En cuanto a Clara, más que de un sueño, se trata de un trastorno de los sentidos debido a su angustiosa situación: perdida, sola, en las calles de Madrid, acechada por todo tipo de individuos lascivos (entre los cuales un cura ocupa un lugar escogido), llega a sufrir la siguiente alucinación, mientras oye el repiqueteo de la lluvia: que las calles de Madrid, con sus casas a un lado y otro, altas y lógrebas, son barrancos tenebrosos por encima de los cuales vuelan tres brujas (las tres Porreños) que la persiguen incansablemente. Luego, ya a buen recaudo, en casa de la Pascuala, su antigua criada y compañera de la calle de Válgame Dios, que se ha casado con su compadre Pascual, tabernero en la calle del Humilladero, Clara sigue delirando y se siente amenazada por las arpías. Galdós empieza ya a inmortalizar Madrid y a pasearnos por sus calles: Válgame Dios, primer domicilio de Coletilla; Belén, residencia de las Porreños; El Humilladero, donde está la taberna de la Pascuala; La Carrera de San Jerónimo, detallada hasta en sus más mínimas covachuelas: la barbería, los figones, los cafés, clubs políticos del momento, como este de "La Fontana de Oro" que da título a la novela y que es uno de los más importantes reductos de la más negra reacción: los carcuncios se reúnen ahí para fomentar la exaltación de los liberales y justificar así las posteriores medidas represoras. Lázaro descubre la conspiración, y aunque no la hace imposible, al menos la retrasa y todo acaba felizmente.

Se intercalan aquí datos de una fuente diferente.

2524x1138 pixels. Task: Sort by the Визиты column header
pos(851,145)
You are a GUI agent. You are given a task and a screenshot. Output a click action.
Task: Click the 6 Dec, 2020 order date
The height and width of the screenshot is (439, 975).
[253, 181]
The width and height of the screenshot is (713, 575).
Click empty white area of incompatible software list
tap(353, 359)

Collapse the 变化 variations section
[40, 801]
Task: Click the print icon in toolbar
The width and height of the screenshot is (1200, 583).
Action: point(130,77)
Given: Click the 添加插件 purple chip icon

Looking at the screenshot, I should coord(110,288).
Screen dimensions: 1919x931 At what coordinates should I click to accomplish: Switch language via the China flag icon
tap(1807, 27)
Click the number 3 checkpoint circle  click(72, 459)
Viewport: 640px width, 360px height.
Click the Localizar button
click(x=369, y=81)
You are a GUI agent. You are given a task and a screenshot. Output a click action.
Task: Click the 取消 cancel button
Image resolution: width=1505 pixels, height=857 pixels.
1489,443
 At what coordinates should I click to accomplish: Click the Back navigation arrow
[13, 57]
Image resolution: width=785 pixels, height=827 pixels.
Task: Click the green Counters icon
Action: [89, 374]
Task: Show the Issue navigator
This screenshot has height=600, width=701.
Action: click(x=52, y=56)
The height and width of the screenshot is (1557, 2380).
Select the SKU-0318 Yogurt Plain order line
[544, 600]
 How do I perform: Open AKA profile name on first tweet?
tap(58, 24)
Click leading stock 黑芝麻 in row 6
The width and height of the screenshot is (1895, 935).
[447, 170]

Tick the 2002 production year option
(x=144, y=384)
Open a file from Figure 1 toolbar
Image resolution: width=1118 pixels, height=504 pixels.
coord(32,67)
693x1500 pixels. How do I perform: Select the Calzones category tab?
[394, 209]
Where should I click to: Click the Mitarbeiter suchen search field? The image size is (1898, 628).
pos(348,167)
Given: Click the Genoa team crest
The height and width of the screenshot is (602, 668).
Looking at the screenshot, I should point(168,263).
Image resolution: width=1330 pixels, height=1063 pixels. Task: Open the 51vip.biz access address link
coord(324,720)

“Nazarín”, “Halma” y “Misericordia”, son las novelas consideradas “místicas” o religiosas de Galdós, pero no son las únicas. “Doña Perfecta” -la más anticlerical junto a “La familia de León Roch” y “Gloria”-, y en cierto modo “Marianela”, “La Incógnita” y “Realidad” tampoco son ajenas al problema religioso, siempre en ese tono de crítica reformista que caracteriza a Galdós. En todas ellas el tema es la religión, pero en su sentido menos teológico y más social: la caridad, la misericordia, la renuncia y el sacrificio, cuya más excelsa personificación es la Benina de “Misericordia”
A Galdós parecen preocuparle más los aspectos sociales de la religión que los problemas metafísicos y espirituales, como la propia existencia de Dios o la inmortalidad del alma. La religión que a Galdós le gustaría que se practicara está más cerca del protestantismo que del catolicismo y se corresponde más con la sociedad civil que con el estamento eclesiástico. De ahí su evidente admiración por los misioneros y los filántropos, sobre todo los que como Benina o Nazarín dan todo a los demás sin pedir nada a cambio.